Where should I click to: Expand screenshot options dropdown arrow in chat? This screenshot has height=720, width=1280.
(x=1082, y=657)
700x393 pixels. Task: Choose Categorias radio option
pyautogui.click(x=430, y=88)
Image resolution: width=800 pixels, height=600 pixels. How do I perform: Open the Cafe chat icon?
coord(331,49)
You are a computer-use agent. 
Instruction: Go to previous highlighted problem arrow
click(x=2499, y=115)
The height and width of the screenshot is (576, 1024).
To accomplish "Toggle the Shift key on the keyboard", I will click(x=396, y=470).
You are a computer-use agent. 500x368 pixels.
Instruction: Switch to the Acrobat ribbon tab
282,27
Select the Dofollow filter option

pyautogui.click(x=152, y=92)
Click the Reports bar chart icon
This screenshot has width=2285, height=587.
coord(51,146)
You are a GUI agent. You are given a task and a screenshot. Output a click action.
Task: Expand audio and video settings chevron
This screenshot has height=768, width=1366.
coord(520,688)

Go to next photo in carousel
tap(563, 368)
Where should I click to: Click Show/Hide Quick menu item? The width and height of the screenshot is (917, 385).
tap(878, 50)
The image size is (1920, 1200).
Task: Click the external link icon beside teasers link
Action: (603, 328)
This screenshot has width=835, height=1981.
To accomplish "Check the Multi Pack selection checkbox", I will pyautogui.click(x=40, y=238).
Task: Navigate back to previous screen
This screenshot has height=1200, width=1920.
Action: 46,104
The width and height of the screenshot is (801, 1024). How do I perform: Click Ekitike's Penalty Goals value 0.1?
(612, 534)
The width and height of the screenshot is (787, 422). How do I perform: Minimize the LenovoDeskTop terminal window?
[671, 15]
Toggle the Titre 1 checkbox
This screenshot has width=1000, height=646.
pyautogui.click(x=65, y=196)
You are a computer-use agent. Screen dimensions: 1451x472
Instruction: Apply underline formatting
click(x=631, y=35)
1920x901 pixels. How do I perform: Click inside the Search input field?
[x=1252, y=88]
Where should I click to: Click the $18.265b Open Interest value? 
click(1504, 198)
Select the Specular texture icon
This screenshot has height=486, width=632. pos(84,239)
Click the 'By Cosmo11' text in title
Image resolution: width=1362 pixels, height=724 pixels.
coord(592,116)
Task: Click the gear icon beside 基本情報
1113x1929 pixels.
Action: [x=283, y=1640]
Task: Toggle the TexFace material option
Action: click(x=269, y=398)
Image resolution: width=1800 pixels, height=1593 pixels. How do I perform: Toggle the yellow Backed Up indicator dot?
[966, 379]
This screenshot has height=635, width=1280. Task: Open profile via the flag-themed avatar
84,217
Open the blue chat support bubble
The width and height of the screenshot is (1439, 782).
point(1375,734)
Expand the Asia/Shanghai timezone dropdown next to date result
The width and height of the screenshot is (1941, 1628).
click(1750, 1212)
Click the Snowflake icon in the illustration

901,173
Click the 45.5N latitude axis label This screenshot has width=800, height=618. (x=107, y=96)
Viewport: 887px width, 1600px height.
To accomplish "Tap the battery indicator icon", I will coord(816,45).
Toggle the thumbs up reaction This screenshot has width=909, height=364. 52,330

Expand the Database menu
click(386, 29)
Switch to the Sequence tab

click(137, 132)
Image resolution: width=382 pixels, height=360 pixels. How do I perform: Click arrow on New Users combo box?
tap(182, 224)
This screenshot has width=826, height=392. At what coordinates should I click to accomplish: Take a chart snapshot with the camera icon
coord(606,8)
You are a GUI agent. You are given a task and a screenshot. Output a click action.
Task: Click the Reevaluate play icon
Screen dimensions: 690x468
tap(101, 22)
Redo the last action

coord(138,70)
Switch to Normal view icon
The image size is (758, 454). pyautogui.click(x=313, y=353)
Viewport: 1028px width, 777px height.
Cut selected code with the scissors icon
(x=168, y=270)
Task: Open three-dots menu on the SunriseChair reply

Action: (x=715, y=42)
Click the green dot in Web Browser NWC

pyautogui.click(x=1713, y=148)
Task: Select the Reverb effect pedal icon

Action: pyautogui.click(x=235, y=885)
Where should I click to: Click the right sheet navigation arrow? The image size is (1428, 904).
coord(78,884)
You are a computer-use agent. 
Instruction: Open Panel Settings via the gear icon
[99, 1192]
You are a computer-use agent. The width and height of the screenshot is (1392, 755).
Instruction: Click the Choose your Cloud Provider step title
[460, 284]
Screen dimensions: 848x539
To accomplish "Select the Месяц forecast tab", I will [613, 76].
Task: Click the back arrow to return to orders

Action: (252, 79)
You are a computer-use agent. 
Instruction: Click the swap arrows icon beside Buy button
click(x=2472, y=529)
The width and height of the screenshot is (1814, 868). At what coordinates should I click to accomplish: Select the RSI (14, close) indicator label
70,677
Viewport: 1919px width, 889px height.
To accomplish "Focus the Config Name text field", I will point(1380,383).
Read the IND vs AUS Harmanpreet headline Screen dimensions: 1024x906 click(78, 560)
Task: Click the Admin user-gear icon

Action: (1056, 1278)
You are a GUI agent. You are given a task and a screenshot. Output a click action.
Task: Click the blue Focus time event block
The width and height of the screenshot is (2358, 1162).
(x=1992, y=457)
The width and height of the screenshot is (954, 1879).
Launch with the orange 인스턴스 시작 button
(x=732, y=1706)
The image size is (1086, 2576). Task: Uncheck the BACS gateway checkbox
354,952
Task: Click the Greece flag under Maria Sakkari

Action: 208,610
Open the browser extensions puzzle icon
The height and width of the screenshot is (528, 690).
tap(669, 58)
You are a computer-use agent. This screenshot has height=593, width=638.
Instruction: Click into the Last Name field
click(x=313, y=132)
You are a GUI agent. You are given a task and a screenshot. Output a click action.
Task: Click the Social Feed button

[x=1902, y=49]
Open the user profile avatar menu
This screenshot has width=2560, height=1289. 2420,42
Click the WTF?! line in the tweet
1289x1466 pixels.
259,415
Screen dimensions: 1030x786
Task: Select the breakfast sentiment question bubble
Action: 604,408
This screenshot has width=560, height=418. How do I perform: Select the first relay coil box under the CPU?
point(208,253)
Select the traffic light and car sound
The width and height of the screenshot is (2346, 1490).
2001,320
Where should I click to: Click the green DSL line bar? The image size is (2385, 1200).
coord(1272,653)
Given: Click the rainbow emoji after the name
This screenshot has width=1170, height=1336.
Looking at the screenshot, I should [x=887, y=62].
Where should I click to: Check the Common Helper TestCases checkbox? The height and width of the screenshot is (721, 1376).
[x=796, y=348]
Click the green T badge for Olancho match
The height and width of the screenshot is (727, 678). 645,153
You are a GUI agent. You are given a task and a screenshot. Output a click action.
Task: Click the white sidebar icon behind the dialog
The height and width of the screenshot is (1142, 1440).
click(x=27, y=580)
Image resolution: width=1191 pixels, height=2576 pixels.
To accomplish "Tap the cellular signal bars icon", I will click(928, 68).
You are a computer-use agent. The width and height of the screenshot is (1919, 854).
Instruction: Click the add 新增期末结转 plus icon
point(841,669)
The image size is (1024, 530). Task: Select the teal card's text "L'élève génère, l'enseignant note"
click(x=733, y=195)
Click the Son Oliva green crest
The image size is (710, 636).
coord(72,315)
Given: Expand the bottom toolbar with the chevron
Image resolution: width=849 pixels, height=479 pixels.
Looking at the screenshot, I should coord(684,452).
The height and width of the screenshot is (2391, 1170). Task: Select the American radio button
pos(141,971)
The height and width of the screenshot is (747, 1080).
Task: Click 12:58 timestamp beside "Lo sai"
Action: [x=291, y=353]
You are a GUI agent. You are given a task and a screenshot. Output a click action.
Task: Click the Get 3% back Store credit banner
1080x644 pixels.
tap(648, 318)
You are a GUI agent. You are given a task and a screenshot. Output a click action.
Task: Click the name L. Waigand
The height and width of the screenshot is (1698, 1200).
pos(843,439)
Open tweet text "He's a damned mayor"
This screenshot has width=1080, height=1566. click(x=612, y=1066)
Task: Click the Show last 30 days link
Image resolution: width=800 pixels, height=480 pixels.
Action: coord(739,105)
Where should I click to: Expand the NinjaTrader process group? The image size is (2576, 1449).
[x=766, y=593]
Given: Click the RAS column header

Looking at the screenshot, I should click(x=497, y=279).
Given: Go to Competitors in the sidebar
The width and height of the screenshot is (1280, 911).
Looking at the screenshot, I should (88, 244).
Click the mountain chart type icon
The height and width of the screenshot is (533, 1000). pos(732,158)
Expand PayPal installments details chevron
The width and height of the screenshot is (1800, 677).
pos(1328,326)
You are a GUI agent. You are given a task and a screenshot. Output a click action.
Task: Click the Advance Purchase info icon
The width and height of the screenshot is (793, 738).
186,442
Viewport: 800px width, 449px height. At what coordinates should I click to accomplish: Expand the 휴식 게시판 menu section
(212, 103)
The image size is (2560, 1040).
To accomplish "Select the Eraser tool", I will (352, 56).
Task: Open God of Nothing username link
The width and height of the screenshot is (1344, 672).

************

Recast the lines starting at the one containing "Where should I click to: Click the $18.265b" and ending at the one containing "coord(592,116)" as a Markdown table with the columns No. and Line, numbering each line and omitting blank lines.

RESPONSE FOR THIS EXERCISE
| No. | Line |
|---|---|
| 1 | Where should I click to: Click the $18.265b Open Interest value?  |
| 2 | click(1504, 198) |
| 3 | Select the Specular texture icon |
| 4 | This screenshot has height=486, width=632. pos(84,239) |
| 5 | Click the 'By Cosmo11' text in title |
| 6 | Image resolution: width=1362 pixels, height=724 pixels. |
| 7 | coord(592,116) |